***** BRANO DEL DOCUMENTO

In Atti Puri c’è un’evidente ibridazione tra il porno e il weird. In questo senso, l’erotismo si può applicare tanto al weird quanto ad altri generi. Nella tua ideazione della raccolta veniva prima il bisogno di scrivere weird o di scrivere porno? Hai scritto dei porno weird o dei weird porno?

Non ho mai scritto niente di realistico, neanche da bambina quando non scrivevo porno, quindi per me è stata un’ibridazione naturale. Per me viene prima la dimensione weird e poi quella erotica.

Senti di avere più libertà nello scrivere in questa ambientazione?

Sicuramente sì, anche a prescindere dal porno. Nel descrivere qualcosa di realistico sento di avere moltissimi occhi addosso, come se non fossi sola né libera; in un mondo che posso creare da zero, invece, posso inserire dei meccanismi umani e universali e vivermeli in totale libertà. C’è anche un gran divertimento da parte mia, mi piace creare dei mondi, sfidare l’aleatorietà del fantasy, è un bel movimento tra immaginario e immaginazione. Nel momento in cui scrivi cose fantasy devi in ogni caso creare un terreno condiviso con chi legge, anche nei dettagli meno realistici, un immaginario che sia presente e ben dosato. In questo immaginario condiviso posso inserire la mia immaginazione. Mi piace la pratica di questo equilibrio. 

Ogni racconto di Atti puri sembra rifarsi a una determinata “categoria” del porno; eppure, mentre il porno video usa molto l’aspetto visivo (e quindi anche stereotipico di determinate caratteristiche dei corpi), nel racconto questo aspetto viene ovviamente meno. Come maneggi i corpi dei tuoi personaggi e in quali elementi cerchi la fonte primaria di eccitazione della tua scrittura?

**********

Indica se ciascuna delle affermazioni seguenti concorda con il brano dell'intervista su Atti puri, rispondendo sì o no e citando alla lettera le parole decisive del brano. 1. Chi risponde dice di non aver mai scritto niente di realistico. 2. Chi risponde mette al primo posto la dimensione erotica e al secondo quella weird. 3. Chi risponde dice che, quando descrive qualcosa di realistico, si sente sola e libera. L'elenco non ha alcun ruolo in questo lavoro.

***** DATI FORNITI

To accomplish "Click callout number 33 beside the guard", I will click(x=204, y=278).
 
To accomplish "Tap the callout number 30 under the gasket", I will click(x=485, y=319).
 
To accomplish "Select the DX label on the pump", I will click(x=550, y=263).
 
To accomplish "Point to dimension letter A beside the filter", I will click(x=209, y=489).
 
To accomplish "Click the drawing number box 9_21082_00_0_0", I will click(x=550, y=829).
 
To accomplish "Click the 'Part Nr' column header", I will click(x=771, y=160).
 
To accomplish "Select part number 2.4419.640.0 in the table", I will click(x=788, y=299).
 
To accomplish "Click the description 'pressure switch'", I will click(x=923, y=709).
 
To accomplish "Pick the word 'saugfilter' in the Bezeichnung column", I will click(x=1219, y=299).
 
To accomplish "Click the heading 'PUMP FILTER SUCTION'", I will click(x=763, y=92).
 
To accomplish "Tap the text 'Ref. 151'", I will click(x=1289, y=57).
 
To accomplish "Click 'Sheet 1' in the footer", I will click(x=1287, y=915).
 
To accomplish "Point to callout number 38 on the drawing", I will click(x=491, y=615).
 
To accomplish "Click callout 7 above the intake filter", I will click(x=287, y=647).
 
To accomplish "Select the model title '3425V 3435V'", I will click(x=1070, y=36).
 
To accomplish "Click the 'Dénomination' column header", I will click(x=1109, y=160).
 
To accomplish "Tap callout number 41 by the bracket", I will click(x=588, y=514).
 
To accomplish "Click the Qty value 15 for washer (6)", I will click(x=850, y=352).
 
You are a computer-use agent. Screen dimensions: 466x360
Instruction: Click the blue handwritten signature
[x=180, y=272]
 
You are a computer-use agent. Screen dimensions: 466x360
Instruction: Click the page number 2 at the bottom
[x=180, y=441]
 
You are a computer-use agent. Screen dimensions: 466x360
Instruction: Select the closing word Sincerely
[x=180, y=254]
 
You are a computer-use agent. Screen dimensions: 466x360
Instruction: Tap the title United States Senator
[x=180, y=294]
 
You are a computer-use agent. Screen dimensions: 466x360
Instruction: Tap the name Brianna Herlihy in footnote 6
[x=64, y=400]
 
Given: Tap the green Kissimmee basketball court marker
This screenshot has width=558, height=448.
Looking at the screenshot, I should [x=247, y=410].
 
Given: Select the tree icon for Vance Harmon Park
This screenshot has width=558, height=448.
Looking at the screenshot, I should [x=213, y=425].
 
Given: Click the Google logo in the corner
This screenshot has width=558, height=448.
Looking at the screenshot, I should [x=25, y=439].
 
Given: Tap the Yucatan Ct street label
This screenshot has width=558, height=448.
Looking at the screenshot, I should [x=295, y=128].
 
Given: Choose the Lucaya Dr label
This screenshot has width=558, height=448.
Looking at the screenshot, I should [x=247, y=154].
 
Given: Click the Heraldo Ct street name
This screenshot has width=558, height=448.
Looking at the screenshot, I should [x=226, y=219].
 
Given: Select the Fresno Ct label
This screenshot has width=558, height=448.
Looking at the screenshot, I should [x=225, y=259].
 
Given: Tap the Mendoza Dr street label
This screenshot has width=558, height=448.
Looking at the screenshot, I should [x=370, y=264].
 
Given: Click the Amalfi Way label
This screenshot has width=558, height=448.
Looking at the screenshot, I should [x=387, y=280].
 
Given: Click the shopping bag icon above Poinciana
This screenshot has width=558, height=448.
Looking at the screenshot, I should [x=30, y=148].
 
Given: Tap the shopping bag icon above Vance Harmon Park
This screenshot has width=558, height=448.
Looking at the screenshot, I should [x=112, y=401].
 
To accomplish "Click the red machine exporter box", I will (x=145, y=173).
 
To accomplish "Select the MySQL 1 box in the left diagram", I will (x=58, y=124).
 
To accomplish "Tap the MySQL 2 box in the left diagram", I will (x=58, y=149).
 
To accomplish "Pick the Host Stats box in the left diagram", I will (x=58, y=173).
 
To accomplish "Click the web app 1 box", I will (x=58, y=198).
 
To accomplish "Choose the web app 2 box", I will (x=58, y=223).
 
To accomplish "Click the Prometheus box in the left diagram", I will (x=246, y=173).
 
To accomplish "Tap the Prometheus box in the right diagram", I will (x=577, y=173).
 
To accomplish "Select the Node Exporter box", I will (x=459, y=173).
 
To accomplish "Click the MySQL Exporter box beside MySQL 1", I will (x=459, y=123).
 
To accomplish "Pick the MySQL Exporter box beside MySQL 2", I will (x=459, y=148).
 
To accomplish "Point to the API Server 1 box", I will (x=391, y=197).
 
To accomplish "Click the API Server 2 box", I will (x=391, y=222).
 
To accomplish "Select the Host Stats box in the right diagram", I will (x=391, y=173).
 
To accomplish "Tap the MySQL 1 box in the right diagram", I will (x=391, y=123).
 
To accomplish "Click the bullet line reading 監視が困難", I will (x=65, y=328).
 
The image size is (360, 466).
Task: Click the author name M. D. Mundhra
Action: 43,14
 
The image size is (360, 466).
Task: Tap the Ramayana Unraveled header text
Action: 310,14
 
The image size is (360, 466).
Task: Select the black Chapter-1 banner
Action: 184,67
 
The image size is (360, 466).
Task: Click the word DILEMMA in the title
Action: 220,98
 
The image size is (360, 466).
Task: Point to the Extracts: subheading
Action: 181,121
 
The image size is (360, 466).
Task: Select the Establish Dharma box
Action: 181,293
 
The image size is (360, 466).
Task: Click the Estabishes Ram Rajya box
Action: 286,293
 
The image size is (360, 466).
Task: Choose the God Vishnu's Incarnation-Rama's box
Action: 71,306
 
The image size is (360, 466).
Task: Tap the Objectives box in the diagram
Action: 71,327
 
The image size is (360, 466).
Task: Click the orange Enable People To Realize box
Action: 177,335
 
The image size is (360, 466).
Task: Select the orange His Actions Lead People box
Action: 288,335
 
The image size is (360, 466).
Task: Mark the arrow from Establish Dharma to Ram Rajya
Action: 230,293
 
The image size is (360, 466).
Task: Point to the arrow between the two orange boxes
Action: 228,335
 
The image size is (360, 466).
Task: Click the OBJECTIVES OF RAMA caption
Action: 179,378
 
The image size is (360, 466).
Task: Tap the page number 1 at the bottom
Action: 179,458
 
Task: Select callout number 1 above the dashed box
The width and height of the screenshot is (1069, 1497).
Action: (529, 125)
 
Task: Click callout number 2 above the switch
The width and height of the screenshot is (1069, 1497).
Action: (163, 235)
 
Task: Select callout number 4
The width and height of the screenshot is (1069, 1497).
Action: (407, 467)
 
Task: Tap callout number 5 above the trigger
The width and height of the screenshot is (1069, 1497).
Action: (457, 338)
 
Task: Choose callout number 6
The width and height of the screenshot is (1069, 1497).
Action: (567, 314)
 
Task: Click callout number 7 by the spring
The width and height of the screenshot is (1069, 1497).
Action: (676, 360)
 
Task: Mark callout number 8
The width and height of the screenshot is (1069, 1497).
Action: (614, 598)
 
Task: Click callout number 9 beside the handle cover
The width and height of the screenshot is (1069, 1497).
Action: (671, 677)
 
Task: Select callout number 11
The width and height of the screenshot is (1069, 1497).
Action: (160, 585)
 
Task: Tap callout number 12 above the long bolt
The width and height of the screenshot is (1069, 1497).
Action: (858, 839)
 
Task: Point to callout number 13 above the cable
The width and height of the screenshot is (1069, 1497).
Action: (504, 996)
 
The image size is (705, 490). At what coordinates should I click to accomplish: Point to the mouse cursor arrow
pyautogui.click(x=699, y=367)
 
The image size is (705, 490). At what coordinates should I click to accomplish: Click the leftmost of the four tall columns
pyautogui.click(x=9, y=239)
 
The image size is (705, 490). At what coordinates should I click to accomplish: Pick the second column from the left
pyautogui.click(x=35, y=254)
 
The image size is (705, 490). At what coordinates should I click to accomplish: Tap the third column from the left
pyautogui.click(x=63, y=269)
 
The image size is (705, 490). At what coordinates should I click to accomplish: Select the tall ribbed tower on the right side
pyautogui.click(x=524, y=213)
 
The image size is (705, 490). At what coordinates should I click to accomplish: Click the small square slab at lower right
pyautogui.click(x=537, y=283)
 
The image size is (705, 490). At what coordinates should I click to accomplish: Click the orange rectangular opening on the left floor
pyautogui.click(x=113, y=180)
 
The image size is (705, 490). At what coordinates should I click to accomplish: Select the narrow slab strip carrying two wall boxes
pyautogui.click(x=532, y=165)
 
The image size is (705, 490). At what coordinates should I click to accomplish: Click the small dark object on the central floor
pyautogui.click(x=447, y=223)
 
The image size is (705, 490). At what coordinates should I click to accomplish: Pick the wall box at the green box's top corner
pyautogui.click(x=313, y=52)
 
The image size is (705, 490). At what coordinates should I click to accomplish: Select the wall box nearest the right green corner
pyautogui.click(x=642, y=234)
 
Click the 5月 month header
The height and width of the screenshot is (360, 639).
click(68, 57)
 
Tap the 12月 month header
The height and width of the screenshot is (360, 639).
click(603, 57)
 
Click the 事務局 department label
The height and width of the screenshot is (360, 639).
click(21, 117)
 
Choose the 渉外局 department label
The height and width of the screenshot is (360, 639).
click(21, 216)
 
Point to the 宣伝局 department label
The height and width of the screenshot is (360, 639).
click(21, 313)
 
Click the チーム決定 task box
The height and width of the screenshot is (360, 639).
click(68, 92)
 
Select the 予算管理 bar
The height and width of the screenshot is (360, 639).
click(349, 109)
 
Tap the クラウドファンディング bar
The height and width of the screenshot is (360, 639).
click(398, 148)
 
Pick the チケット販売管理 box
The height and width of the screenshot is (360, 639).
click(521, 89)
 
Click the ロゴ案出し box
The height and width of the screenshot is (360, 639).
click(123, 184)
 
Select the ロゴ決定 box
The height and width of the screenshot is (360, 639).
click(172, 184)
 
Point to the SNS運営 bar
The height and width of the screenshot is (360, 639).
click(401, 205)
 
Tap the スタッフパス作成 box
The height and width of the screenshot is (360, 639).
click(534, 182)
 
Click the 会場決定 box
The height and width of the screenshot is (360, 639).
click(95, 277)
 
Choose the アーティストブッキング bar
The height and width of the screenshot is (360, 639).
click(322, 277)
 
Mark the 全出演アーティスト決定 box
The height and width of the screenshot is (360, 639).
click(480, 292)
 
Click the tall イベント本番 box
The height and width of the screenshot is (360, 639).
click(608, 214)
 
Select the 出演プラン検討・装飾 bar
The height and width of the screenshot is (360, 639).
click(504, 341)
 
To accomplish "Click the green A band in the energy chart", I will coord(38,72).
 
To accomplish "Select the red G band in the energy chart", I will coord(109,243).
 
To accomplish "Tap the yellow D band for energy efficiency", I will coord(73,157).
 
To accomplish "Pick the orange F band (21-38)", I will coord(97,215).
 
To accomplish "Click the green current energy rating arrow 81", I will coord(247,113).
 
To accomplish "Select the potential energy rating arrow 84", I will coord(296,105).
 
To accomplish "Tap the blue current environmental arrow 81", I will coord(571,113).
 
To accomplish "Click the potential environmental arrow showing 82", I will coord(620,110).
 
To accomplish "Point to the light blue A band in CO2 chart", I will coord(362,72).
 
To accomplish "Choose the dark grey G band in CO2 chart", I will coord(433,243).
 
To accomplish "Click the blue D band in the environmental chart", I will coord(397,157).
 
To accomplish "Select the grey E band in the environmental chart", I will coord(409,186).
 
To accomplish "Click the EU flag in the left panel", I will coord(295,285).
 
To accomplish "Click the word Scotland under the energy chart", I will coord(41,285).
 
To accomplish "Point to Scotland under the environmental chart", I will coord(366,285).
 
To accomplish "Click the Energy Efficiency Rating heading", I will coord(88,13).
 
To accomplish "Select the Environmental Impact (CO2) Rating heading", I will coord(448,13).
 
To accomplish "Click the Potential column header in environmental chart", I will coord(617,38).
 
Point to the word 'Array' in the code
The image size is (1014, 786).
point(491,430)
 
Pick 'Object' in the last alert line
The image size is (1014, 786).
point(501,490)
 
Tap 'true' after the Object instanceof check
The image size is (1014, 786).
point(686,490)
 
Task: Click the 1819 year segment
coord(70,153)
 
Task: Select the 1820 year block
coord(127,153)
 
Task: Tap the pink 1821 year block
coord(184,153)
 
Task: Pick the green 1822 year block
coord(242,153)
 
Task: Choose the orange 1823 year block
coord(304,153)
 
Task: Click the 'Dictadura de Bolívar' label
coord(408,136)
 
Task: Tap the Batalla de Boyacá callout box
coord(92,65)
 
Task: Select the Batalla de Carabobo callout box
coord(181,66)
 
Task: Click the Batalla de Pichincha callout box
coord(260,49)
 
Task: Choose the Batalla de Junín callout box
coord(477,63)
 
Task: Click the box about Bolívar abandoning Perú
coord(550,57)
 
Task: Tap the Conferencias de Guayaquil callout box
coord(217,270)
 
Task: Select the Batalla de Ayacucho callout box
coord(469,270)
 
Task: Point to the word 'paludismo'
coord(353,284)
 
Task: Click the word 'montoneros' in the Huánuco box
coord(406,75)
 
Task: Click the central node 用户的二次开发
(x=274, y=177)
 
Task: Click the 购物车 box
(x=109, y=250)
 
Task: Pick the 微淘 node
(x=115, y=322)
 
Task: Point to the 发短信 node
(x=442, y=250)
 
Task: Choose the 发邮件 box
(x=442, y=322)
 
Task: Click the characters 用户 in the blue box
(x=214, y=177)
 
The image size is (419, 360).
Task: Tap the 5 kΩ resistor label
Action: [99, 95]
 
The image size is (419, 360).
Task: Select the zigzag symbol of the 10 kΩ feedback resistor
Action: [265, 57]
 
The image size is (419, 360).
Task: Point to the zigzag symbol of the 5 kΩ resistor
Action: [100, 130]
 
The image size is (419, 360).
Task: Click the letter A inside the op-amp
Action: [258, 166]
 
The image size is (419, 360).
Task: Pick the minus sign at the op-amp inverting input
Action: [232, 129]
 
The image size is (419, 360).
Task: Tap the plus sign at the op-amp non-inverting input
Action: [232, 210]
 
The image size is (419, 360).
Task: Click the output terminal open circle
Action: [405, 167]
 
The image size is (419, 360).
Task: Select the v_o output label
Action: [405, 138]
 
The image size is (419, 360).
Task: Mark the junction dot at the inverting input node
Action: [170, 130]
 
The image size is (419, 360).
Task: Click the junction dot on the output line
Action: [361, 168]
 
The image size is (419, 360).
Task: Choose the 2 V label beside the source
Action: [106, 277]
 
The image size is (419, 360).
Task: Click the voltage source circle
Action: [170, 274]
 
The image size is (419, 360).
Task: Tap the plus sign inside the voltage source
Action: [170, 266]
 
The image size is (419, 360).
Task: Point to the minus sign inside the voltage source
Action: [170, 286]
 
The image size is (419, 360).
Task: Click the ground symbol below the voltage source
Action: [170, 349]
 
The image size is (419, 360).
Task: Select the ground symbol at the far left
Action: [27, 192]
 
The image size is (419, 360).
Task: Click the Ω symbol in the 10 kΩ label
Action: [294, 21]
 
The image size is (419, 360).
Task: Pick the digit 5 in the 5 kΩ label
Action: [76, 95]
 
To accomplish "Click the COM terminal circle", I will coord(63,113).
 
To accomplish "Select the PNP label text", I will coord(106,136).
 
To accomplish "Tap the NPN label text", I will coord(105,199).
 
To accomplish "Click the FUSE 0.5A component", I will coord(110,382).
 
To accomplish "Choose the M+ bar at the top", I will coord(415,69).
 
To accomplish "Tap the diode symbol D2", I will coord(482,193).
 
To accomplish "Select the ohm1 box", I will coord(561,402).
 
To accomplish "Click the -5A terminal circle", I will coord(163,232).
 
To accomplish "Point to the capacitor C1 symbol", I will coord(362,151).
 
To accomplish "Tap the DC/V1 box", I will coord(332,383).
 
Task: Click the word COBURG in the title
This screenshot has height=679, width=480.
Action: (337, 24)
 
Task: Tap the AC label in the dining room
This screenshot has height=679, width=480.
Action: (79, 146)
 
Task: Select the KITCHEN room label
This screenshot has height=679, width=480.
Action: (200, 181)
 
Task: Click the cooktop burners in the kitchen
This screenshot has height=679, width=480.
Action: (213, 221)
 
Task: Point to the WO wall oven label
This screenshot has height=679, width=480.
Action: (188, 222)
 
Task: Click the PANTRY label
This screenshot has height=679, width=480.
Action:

**********

[RISPOSTA]
1. Sì: «Non ho mai scritto niente di realistico».
2. No: «Per me viene prima la dimensione weird e poi quella erotica.»
3. No: «sento di avere moltissimi occhi addosso, come se non fossi sola né libera».